There is more to a successful data scientist than mere knowledge
Look at Data scientist "definitions" with a wry smile: the "essential" skills very much reflect those that a short time ago were quite novel, and are being used in applications to problems that have recently become solvable.
By Chris Barnes, Data scientist at University of Canberra, Australia.
I would like to disagree with the tenets of the article on 10 Signs Of A Bad Data Scientist.
I am one of those born with an aptitude for numbers, for whom maths was a daily escape from the grind of school homework. I have never worked in any Maths/Stats Department or group, since graduation: I have taken the route of the generalist quantitative problem solver who is aware of a wide range of techniques, but only learns new what is necessary to solve the (applied) problem at hand (e.g. Statistics). As a generalist, I have participated in (and led) numerous projects where the expertise provided morphs depending on the expertise of the other people involved - basically filling in for missing skill ls (e.g. emptying the rubbish).

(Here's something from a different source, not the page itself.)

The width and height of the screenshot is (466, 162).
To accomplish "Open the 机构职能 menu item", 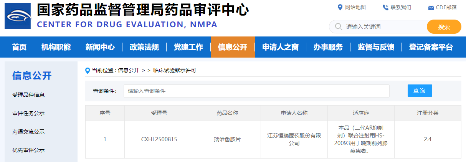I will [x=56, y=47].
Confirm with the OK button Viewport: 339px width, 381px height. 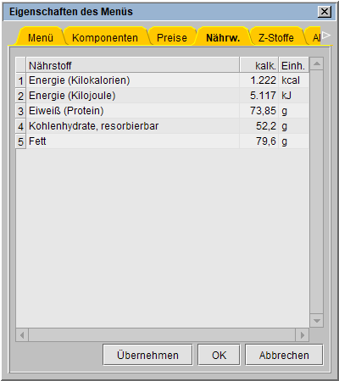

Hence I view data scientist "definitions" with a wry smile:
the "essential" skills very much reflect those that a short time ago were quite novel, and are being used in applications to problems that have recently become solvable.
I believe that scientists of very different hues can share similar conceptual models and philosophies, but bring different sets of complementary party tricks (skills) to the project table. Some of my most enjoyable (productive) years were spent working closely with Bob B., a creative scientist who began as a computer programmer in 1963 (still active in genomics), and neatly complemented my lack of programming expertise. Bob would not necessarily know the latest solution to a particular problem today; but because he had lived through the development of computer science, tomorrow he would give a creative solution that integrated current techniques with others that were currently out of favor, but improved upon what now passed as the accepted solution. For example, today an experienced data scientist might spot that, where speed was of the
essence, Hadoop etc. is a quite inefficient solution for some problems and avoid it.
Because data preparation etc. required 90-95% of our time, Bob's optimal contribution was in automating this step, while I was the one that presented the polished analysis to the client. When the usual budget panic arrived one year, the somewhat ignorant bean-counter manager decided that Bob was not very productive in terms of final results, and that they could economise by getting rid of him. Subsequently, when our (my) output had dropped to less than 25% of our previous total (Bob was about 5x faster than me at programming), I also was "let go"! The method used was strictly illegal, but I was not stupid enough to fight it.
There is rather more to being a successful data scientist than mere knowledge!
Bio: Chris Barnes is a senior data scientist with extensive national and international experience in the areas of business, sport, environment, maths and engineering in the public and private sector.
Editor: this post was originally made by Chris Barnes as a comment on 10 Signs Of A Bad Data Scientist, but it raised important ideas that deserve a separate post.